- Your objective
Please copy everything in the listing from the line containing "Where should I click to: Click the Smartctl" down to the line containing "Expand the site", both included, substituting "drop-down" for "dropdown" and leaving all else unchanged.

- Data rows

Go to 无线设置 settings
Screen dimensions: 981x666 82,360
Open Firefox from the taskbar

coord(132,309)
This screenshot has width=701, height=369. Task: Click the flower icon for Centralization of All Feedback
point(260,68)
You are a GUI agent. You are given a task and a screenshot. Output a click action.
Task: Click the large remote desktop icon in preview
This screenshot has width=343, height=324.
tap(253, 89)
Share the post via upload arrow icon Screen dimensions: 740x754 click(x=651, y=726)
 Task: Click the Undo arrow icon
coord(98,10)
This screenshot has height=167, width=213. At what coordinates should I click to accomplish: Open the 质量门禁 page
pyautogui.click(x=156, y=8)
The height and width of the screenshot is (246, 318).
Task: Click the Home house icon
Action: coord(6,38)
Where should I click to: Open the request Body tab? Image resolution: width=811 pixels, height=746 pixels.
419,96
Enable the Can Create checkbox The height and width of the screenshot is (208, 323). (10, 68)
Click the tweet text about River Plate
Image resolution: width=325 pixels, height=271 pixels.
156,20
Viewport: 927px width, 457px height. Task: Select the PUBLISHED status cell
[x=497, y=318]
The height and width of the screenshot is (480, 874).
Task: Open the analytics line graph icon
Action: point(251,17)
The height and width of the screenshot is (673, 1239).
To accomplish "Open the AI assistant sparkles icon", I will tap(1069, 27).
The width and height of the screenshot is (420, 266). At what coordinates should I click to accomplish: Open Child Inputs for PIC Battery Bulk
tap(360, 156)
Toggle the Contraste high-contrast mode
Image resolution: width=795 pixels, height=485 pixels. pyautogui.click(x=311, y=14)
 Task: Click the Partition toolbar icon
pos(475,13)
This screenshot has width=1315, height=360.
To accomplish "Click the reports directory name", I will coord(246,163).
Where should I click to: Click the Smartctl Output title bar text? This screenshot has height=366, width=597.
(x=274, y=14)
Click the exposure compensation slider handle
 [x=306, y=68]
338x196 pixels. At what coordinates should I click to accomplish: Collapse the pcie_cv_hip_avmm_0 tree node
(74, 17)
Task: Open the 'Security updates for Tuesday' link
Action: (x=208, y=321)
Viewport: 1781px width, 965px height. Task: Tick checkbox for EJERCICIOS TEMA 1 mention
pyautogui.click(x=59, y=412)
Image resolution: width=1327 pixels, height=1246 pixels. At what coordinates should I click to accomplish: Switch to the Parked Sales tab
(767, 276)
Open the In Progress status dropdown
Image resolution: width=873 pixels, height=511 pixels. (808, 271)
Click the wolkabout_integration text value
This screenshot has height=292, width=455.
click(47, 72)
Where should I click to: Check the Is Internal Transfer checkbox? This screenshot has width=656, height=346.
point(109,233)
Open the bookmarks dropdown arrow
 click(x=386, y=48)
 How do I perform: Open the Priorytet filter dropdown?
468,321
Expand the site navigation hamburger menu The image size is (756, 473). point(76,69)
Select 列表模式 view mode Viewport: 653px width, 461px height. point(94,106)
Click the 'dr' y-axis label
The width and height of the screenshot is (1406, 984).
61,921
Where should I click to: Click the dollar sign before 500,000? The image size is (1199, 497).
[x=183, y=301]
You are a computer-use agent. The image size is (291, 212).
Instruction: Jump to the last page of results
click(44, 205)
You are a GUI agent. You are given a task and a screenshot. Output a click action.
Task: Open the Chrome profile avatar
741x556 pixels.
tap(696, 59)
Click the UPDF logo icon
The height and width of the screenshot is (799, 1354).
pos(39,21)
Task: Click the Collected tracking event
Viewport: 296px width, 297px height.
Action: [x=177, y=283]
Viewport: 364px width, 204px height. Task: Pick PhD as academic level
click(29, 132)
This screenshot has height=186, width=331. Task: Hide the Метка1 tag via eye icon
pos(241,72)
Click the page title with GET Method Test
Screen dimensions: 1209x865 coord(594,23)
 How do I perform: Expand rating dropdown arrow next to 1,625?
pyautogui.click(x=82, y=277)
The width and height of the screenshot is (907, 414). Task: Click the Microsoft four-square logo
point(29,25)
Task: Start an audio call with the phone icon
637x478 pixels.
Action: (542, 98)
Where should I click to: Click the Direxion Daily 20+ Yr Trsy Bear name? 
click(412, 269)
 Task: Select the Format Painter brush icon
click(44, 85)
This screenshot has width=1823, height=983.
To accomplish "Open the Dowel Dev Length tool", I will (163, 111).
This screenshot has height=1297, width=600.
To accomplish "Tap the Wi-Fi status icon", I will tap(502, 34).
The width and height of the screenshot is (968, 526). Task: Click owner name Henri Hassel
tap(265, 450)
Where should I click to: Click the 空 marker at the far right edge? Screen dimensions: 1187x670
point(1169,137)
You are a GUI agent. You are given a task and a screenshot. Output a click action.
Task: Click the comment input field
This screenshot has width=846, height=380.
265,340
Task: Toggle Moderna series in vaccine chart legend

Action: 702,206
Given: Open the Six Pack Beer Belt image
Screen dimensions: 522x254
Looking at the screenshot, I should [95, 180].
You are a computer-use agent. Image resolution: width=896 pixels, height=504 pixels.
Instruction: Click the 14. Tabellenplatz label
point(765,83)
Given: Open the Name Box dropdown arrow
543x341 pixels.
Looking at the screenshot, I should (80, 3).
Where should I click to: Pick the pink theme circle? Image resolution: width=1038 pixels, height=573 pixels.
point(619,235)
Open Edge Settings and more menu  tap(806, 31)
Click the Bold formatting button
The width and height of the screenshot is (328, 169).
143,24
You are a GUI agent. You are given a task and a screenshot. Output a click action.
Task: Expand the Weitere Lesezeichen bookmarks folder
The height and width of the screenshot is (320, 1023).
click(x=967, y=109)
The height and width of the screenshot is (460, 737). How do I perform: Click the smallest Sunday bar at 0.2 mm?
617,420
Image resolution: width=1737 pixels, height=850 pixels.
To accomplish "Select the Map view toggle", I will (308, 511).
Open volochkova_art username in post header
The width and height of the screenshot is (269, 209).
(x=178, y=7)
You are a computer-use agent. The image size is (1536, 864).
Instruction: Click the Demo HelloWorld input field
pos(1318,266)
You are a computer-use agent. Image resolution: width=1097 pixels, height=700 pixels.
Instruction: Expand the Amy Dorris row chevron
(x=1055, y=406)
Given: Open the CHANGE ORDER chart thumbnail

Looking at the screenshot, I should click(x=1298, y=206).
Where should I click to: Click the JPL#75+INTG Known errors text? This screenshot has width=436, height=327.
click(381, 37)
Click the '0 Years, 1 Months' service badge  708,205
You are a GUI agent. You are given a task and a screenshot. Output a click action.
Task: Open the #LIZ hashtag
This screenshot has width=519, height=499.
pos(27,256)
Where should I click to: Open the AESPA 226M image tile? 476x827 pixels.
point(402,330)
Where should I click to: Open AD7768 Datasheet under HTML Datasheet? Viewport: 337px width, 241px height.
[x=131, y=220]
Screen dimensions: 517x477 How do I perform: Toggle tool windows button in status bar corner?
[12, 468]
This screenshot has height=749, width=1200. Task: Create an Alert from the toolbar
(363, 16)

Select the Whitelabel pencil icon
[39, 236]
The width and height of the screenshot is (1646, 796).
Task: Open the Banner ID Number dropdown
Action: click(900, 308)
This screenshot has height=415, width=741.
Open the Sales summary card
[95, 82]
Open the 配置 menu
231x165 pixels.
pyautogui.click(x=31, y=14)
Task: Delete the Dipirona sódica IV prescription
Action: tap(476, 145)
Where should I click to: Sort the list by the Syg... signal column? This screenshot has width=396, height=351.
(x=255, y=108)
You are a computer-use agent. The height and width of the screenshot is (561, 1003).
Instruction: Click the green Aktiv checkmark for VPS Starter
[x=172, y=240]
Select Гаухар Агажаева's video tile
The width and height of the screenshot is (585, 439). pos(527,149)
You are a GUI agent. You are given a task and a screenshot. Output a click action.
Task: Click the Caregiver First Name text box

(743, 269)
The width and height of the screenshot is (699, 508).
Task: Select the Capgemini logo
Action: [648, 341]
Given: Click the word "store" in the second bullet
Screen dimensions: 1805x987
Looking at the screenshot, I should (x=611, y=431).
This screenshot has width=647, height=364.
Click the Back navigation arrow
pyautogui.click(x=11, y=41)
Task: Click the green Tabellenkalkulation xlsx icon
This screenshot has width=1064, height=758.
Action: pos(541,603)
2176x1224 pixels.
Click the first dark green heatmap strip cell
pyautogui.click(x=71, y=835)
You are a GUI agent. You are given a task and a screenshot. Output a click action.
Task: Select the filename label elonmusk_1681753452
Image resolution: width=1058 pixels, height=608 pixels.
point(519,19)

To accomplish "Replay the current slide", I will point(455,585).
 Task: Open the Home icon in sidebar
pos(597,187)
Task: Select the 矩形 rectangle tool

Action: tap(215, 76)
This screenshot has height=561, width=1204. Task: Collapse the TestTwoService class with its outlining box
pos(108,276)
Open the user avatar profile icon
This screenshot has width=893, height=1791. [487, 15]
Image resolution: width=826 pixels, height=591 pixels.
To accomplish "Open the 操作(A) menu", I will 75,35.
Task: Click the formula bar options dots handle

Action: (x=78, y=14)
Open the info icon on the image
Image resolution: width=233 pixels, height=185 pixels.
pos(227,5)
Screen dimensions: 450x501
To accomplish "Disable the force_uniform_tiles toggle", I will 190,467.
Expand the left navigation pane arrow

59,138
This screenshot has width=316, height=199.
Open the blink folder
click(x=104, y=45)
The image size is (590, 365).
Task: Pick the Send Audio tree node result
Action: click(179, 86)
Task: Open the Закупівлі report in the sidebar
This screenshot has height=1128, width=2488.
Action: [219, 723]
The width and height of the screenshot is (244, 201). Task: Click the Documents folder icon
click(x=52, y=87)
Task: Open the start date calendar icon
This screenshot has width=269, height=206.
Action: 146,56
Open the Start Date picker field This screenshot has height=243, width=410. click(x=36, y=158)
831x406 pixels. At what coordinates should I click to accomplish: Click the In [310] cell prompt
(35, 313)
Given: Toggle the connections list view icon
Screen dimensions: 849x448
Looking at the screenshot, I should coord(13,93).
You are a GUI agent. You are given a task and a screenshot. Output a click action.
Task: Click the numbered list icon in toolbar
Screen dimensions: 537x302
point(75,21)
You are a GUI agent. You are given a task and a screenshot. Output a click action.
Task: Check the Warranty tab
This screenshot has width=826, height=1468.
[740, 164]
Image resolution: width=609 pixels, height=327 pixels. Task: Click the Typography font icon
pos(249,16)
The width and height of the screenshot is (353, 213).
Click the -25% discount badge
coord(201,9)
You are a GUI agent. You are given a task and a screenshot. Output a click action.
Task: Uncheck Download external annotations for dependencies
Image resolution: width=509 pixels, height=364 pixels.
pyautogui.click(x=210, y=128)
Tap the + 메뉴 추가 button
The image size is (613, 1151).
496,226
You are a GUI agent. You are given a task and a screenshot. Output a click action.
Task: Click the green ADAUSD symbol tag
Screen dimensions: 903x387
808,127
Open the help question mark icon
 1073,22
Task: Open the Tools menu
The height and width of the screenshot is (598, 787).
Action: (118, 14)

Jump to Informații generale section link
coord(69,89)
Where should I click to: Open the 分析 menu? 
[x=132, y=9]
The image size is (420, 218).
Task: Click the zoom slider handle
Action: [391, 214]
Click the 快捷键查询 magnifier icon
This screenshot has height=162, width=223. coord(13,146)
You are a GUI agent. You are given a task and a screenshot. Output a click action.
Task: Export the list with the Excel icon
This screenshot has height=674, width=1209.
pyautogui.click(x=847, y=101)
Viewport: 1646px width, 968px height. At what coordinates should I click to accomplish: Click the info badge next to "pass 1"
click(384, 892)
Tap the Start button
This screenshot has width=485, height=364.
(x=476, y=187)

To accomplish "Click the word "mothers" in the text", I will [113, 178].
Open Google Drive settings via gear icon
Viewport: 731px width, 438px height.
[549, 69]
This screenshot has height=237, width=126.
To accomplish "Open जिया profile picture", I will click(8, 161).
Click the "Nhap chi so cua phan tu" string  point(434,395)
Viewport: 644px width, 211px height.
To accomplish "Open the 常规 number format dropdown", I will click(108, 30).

- Result of the task
Where should I click to: Click the Smartctl Output title bar text? This screenshot has height=366, width=597.
(x=274, y=14)
Click the exposure compensation slider handle
 [x=306, y=68]
338x196 pixels. At what coordinates should I click to accomplish: Collapse the pcie_cv_hip_avmm_0 tree node
(74, 17)
Task: Open the 'Security updates for Tuesday' link
Action: (x=208, y=321)
Viewport: 1781px width, 965px height. Task: Tick checkbox for EJERCICIOS TEMA 1 mention
pyautogui.click(x=59, y=412)
Image resolution: width=1327 pixels, height=1246 pixels. At what coordinates should I click to accomplish: Switch to the Parked Sales tab
(767, 276)
Open the In Progress status drop-down
Image resolution: width=873 pixels, height=511 pixels. (808, 271)
Click the wolkabout_integration text value
This screenshot has height=292, width=455.
click(47, 72)
Where should I click to: Check the Is Internal Transfer checkbox? This screenshot has width=656, height=346.
point(109,233)
Open the bookmarks drop-down arrow
 click(x=386, y=48)
 How do I perform: Open the Priorytet filter drop-down?
468,321
Expand the site navigation hamburger menu The image size is (756, 473). point(76,69)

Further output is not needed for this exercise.